The currency reversed losses as the amendment boosted odds the nation will be upgraded from Ba2, which is two levels below investment grade. A government report on May 31 may show gross domestic product increased 4.3 percent in the first quarter, the fastest pace in a year, according to the median estimate of economists surveyed by Bloomberg.
The peso is “the only regional currency showing solid gains after Moody’s raised the Philippines’ credit-rating outlook to positive,” said Dariusz Kowalczyk, a strategist at Credit Agricole CIB in Hong Kong.
The currency climbed 0.8 percent to 43.217 per dollar at the close in Manila, according to Tullett Prebon Plc. The peso has advanced 1.5 percent this year. It may gain another 1.2 percent to 42.70 by end-December, Kowalczyk predicted.
One-month implied volatility, a measure of exchange-rate swings used to price options, increased 35 basis points, or 0.35 percentage point, to 7.60 percent.
The Philippine Stock Exchange Index (PCOMP) advanced 1.4 percent to 5,023.11, the highest close since May 14.
The Southeast Asian nation reported its second monthly budget surplus this year in April. The government has said it is committed to improving finances while also increasing spending to boost expansion to as much as 8 percent annually.

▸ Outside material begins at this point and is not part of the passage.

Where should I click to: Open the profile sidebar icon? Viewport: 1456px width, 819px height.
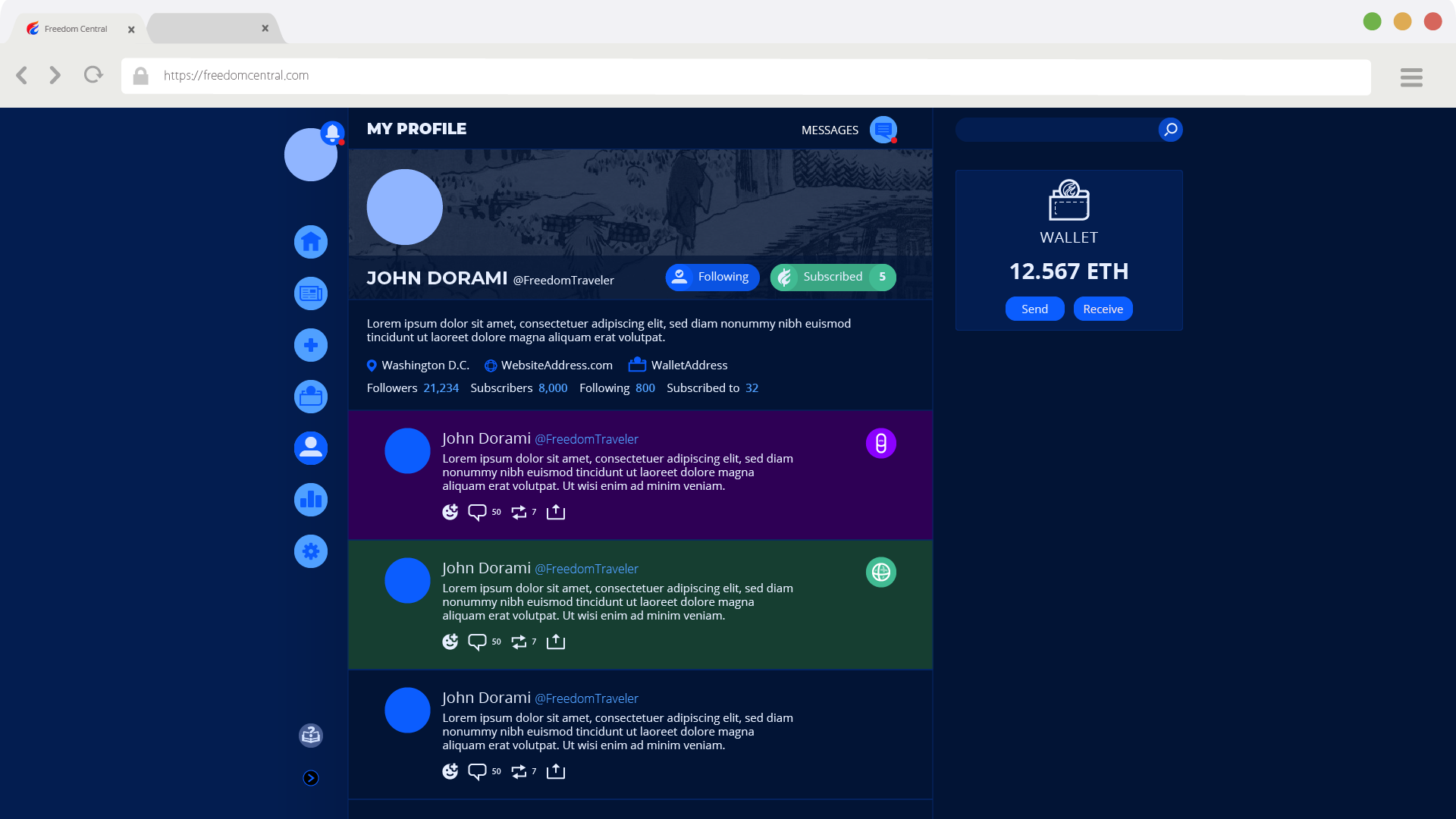point(311,448)
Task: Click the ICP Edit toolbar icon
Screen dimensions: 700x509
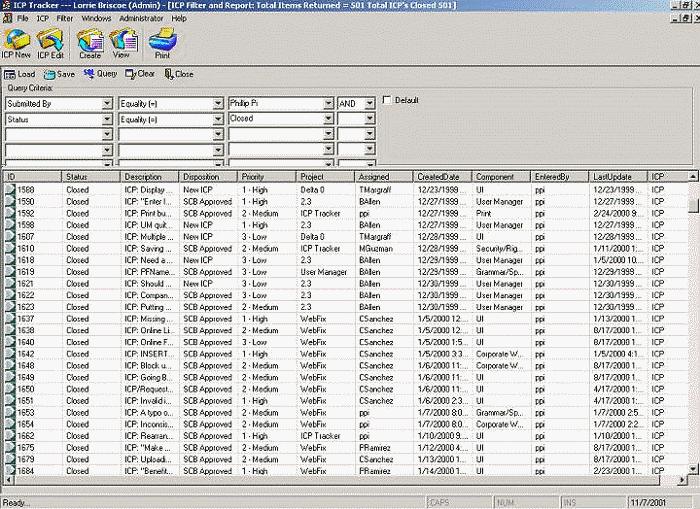Action: pos(51,44)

President Benigno Aquino plans to narrow the budget shortfall to 2 percent of gross domestic product by 2013 from a targeted 2.6 percent this year.
“The government of the Philippines has continued to demonstrate prudence in its fiscal management, as characterized by low budget deficits relative to its rating peers and a steadily declining level of debt relative to gross domestic product,” Moody’s said in a statement today.
The yield on the Philippines’ 5.75 percent bonds due November 2021 was steady at 5.55 percent, according to prices from Tradition Financial Services.